## WORK REQUEST
Look through the records, and whenever a line includes the word "dating", copy it.

----

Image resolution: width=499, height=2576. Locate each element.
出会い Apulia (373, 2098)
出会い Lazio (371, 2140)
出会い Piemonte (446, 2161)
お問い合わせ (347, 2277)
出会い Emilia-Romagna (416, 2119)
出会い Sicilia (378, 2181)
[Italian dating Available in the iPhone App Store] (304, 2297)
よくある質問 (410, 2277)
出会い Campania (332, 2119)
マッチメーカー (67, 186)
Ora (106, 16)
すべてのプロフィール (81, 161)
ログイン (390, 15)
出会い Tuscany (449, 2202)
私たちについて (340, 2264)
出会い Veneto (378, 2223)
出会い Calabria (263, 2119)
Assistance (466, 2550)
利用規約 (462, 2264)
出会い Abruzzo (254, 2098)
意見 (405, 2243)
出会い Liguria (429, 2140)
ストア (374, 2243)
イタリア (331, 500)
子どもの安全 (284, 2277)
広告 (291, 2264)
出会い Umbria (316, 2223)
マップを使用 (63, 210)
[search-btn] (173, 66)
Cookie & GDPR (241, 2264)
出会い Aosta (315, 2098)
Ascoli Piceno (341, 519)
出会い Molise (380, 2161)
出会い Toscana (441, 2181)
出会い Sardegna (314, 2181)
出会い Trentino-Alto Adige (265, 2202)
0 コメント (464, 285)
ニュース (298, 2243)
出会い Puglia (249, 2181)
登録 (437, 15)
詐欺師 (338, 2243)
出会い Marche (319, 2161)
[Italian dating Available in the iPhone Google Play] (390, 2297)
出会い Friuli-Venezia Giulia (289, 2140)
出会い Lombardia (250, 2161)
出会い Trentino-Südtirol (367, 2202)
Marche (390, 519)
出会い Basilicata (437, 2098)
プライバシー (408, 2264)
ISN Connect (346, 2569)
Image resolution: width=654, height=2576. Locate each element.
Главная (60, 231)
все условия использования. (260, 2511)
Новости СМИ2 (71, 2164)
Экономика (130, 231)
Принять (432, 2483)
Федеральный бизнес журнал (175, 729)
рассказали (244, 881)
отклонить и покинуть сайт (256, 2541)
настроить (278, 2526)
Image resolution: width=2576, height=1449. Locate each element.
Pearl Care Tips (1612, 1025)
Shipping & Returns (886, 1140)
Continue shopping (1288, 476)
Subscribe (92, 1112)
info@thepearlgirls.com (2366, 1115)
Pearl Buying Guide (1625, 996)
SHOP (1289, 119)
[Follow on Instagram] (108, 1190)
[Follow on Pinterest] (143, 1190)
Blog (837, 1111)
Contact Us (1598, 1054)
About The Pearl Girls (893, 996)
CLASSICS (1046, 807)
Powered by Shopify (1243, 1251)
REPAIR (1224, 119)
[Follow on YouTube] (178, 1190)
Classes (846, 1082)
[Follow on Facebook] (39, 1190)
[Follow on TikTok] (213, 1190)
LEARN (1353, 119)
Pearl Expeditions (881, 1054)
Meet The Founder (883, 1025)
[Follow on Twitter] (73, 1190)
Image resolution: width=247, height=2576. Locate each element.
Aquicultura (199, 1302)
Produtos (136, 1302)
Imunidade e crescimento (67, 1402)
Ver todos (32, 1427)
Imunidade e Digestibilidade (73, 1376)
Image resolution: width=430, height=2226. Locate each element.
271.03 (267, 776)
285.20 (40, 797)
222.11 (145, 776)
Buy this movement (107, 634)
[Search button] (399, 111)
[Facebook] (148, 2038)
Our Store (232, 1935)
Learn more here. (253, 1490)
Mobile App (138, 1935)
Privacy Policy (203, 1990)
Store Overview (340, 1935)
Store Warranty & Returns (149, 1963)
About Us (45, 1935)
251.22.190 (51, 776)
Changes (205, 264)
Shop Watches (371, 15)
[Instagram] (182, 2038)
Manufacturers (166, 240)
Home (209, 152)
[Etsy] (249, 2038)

----

## YOUR SOLUTION
[Italian dating Available in the iPhone App Store] (304, 2297)
[Italian dating Available in the iPhone Google Play] (390, 2297)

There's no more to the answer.